→ Dataset items:

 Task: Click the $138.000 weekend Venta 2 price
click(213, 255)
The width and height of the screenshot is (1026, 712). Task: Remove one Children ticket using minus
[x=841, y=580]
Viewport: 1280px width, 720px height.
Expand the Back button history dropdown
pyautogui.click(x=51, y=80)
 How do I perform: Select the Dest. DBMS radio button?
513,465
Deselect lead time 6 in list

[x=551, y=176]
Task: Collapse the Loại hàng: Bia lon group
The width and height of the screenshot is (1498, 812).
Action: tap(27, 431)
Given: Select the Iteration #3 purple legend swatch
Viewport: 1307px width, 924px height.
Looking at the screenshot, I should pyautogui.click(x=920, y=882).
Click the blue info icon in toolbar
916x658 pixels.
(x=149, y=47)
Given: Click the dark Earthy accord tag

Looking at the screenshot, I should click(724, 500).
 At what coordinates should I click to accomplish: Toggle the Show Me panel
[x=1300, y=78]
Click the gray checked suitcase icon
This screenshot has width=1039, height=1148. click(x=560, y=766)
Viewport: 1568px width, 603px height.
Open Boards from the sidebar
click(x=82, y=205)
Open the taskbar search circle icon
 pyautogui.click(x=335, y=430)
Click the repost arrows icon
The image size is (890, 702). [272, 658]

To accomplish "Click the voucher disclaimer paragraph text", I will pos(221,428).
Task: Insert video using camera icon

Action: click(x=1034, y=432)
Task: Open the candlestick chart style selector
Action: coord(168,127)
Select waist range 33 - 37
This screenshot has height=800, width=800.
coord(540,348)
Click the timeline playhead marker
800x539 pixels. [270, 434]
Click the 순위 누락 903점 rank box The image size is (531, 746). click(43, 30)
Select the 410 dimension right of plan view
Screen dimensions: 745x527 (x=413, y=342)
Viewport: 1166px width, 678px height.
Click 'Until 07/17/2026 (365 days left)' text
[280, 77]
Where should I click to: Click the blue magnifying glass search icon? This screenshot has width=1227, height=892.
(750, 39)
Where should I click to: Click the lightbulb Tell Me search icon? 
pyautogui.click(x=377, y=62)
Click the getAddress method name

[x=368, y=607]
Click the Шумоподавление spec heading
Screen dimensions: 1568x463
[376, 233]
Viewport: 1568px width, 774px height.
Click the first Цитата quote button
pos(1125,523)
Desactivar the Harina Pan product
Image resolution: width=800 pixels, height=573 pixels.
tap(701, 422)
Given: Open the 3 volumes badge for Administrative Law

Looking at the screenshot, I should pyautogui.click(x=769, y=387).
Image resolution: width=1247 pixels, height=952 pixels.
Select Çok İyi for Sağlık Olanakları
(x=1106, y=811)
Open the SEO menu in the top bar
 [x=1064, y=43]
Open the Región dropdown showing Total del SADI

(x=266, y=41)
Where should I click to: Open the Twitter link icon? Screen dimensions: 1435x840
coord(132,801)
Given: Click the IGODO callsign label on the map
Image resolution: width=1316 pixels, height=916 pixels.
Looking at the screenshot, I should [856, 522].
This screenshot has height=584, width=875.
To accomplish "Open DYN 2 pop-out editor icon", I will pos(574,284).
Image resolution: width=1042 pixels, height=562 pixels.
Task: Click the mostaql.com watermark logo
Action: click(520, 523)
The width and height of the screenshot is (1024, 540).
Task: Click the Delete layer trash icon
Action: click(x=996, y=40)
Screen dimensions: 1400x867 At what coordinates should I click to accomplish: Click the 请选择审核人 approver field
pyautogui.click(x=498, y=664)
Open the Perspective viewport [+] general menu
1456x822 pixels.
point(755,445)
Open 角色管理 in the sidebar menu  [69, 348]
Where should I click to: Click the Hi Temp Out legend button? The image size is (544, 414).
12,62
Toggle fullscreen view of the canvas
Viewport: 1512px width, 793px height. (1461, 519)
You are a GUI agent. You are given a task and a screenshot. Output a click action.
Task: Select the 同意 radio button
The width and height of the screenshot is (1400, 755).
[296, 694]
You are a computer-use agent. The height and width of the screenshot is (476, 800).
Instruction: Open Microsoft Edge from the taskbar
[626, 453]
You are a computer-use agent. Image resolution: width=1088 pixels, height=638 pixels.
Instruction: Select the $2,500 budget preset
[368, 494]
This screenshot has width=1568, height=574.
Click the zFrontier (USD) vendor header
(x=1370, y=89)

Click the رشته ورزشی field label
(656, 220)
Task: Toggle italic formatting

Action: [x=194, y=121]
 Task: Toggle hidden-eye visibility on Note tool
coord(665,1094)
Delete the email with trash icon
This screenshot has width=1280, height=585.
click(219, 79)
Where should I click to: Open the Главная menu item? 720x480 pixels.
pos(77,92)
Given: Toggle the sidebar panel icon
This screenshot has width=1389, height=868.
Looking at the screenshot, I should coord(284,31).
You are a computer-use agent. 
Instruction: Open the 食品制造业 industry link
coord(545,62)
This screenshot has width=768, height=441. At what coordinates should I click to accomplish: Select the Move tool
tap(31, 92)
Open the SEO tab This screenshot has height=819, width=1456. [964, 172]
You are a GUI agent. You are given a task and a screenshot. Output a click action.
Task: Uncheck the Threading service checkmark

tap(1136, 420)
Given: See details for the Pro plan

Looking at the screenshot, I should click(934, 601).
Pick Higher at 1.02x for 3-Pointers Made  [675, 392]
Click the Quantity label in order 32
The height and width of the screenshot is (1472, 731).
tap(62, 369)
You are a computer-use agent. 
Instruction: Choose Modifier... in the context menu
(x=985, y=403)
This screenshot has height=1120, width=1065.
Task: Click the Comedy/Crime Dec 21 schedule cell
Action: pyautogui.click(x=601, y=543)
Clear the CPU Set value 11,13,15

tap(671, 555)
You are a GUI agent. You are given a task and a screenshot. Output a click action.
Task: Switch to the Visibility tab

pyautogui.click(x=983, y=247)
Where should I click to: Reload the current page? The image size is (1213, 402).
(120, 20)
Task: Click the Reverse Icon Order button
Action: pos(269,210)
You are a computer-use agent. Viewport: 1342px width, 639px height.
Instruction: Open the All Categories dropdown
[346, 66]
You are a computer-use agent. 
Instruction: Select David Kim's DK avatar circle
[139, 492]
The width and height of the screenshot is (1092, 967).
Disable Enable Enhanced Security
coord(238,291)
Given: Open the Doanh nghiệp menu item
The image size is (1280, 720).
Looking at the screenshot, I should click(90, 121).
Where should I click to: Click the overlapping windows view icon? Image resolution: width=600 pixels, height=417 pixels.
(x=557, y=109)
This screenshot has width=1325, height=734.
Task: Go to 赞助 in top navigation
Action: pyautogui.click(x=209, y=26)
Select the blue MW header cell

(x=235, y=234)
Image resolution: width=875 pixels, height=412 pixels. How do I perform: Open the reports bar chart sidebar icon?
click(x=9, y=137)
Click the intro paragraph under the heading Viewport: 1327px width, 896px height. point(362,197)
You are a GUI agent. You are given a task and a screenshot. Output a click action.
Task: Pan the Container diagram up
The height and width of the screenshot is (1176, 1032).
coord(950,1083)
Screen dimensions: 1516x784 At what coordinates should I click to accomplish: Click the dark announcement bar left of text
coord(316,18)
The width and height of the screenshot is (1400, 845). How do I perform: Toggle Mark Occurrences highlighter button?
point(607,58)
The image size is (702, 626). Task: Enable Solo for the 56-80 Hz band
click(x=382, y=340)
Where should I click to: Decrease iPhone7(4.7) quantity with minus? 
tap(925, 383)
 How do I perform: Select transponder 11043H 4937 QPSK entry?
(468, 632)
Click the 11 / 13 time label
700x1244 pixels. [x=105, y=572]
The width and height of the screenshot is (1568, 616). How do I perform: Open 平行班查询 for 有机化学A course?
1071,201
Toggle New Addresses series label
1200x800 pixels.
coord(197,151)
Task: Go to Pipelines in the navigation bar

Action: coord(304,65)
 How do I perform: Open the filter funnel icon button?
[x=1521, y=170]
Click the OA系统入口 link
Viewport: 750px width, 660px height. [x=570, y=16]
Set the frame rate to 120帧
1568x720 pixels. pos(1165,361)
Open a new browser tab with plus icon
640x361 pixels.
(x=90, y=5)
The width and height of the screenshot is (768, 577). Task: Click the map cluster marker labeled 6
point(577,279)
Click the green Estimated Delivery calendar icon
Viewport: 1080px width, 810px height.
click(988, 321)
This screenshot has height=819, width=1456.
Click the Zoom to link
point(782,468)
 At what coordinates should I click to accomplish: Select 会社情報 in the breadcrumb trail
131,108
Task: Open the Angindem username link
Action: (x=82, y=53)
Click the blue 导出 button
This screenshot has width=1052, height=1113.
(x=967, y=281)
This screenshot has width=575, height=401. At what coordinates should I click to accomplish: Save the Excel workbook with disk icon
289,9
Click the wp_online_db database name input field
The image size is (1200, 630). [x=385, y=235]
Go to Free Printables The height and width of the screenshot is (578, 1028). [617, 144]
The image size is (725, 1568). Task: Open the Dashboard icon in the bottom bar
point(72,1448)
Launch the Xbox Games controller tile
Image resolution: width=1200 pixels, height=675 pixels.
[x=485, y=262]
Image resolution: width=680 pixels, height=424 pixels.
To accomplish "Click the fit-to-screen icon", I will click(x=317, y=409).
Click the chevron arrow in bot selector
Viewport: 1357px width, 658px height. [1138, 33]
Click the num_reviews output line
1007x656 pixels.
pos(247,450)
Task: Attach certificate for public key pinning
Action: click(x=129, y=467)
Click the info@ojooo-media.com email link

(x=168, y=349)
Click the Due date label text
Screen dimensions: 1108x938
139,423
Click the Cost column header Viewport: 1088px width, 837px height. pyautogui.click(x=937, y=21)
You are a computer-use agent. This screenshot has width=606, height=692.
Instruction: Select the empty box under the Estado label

→ YOUR INSTRUCTIONS: Going through the data above, count the lines where the string "computer" appears, and answer with only that number.

→ TASK SOLUTION: 7